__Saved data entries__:
• • •

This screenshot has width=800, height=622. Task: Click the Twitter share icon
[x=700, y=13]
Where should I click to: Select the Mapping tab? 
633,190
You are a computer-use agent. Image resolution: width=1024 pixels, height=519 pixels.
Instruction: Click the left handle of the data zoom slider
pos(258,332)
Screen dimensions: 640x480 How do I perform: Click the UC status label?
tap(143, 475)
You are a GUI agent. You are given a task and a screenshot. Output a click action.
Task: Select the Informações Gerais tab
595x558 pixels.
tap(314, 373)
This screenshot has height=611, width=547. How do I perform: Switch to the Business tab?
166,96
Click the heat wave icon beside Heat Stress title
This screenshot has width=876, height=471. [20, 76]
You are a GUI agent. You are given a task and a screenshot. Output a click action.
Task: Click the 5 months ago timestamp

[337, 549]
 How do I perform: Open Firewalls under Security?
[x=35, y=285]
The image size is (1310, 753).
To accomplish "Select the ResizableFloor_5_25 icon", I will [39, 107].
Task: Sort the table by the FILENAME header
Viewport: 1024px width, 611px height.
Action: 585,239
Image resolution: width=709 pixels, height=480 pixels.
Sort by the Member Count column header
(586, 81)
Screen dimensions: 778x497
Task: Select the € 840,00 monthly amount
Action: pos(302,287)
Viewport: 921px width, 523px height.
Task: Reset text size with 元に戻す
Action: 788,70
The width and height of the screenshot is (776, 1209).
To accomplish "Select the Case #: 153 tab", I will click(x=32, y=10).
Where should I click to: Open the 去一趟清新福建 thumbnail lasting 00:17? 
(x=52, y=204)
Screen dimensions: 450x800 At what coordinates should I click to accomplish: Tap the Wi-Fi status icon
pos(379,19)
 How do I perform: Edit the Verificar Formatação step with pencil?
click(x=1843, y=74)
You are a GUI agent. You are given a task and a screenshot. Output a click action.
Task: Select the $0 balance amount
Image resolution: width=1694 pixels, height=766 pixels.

• • •

__WHAT THE TASK REQUIRES__:
All records above must be set down exactly, please.

__ANSWER FOR THIS EXERCISE__:
This screenshot has width=800, height=622. Task: Click the Twitter share icon
[x=700, y=13]
Where should I click to: Select the Mapping tab? 
633,190
You are a computer-use agent. Image resolution: width=1024 pixels, height=519 pixels.
Instruction: Click the left handle of the data zoom slider
pos(258,332)
Screen dimensions: 640x480 How do I perform: Click the UC status label?
tap(143, 475)
You are a GUI agent. You are given a task and a screenshot. Output a click action.
Task: Select the Informações Gerais tab
595x558 pixels.
tap(314, 373)
This screenshot has height=611, width=547. How do I perform: Switch to the Business tab?
166,96
Click the heat wave icon beside Heat Stress title
This screenshot has width=876, height=471. [20, 76]
You are a GUI agent. You are given a task and a screenshot. Output a click action.
Task: Click the 5 months ago timestamp

[337, 549]
 How do I perform: Open Firewalls under Security?
[x=35, y=285]
The image size is (1310, 753).
To accomplish "Select the ResizableFloor_5_25 icon", I will [39, 107].
Task: Sort the table by the FILENAME header
Viewport: 1024px width, 611px height.
Action: 585,239
Image resolution: width=709 pixels, height=480 pixels.
Sort by the Member Count column header
(586, 81)
Screen dimensions: 778x497
Task: Select the € 840,00 monthly amount
Action: pos(302,287)
Viewport: 921px width, 523px height.
Task: Reset text size with 元に戻す
Action: 788,70
The width and height of the screenshot is (776, 1209).
To accomplish "Select the Case #: 153 tab", I will click(x=32, y=10).
Where should I click to: Open the 去一趟清新福建 thumbnail lasting 00:17? 
(x=52, y=204)
Screen dimensions: 450x800 At what coordinates should I click to accomplish: Tap the Wi-Fi status icon
pos(379,19)
 How do I perform: Edit the Verificar Formatação step with pencil?
click(x=1843, y=74)
You are a GUI agent. You are given a task and a screenshot. Output a click action.
Task: Select the $0 balance amount
Image resolution: width=1694 pixels, height=766 pixels.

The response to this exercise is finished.